**Goal of the exercise**
From the line below that contains "Where should I" to the line that contains "Task: Click the chart undo/reset arrow icon", repeat every line exactly, both ends included, and nothing else.

**Records for this task**
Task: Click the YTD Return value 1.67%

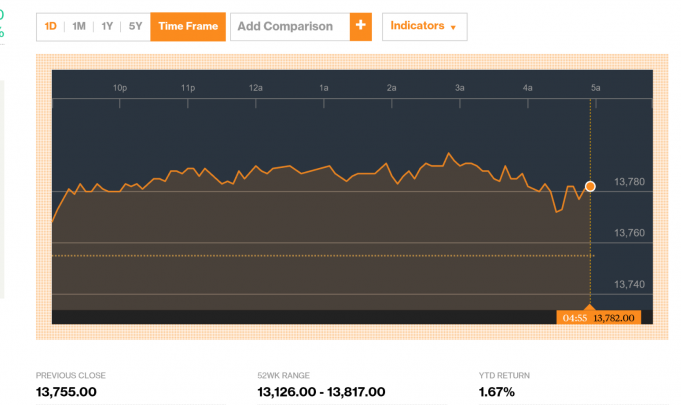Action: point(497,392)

--

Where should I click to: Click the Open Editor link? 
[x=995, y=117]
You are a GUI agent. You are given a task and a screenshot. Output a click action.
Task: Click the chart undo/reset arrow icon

...

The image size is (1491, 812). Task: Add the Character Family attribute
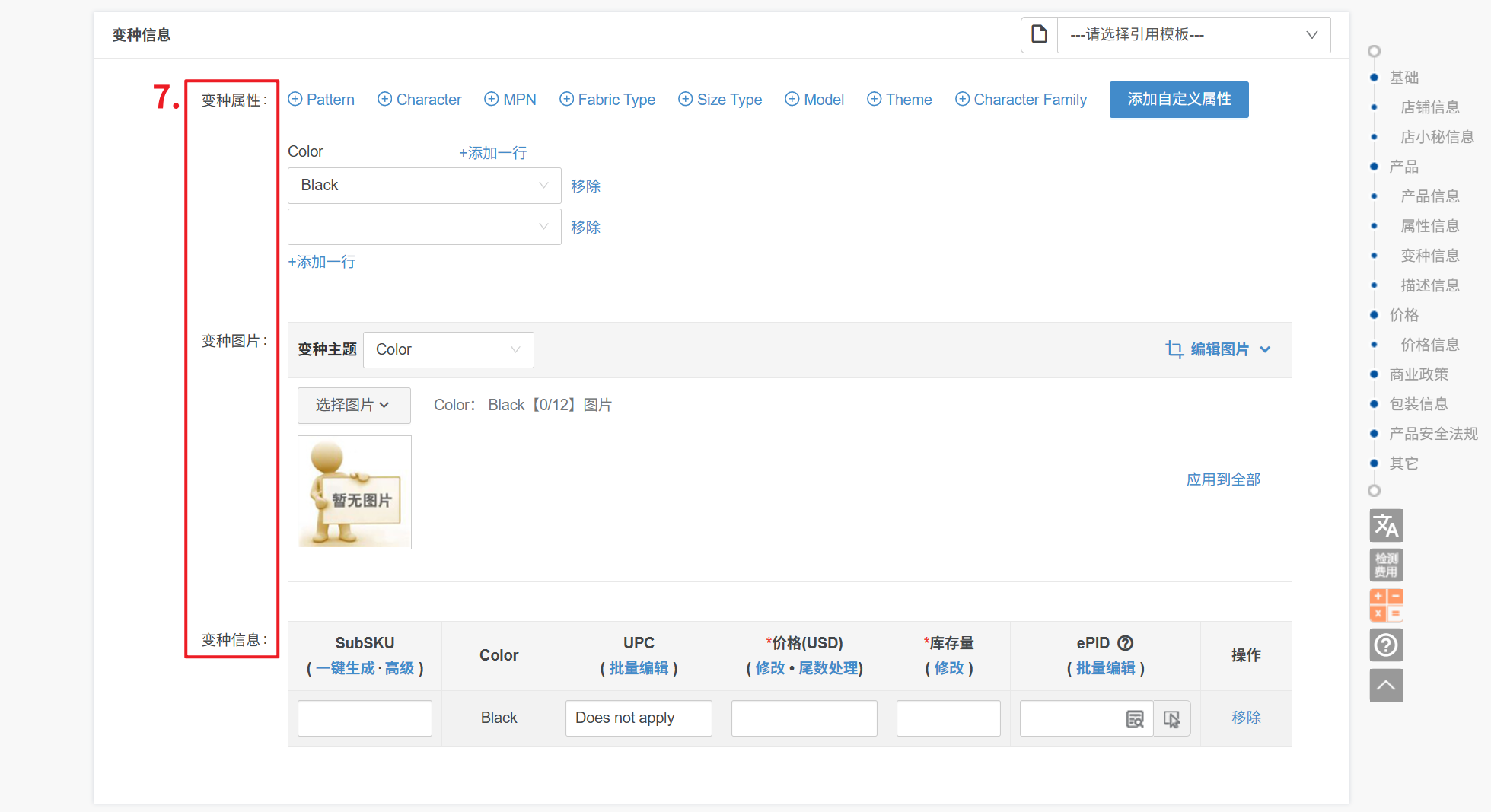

**Answer for this exercise**
Where should I click to: Click the Open Editor link? 
[x=995, y=117]
You are a GUI agent. You are given a task and a screenshot. Output a click action.
Task: Click the chart undo/reset arrow icon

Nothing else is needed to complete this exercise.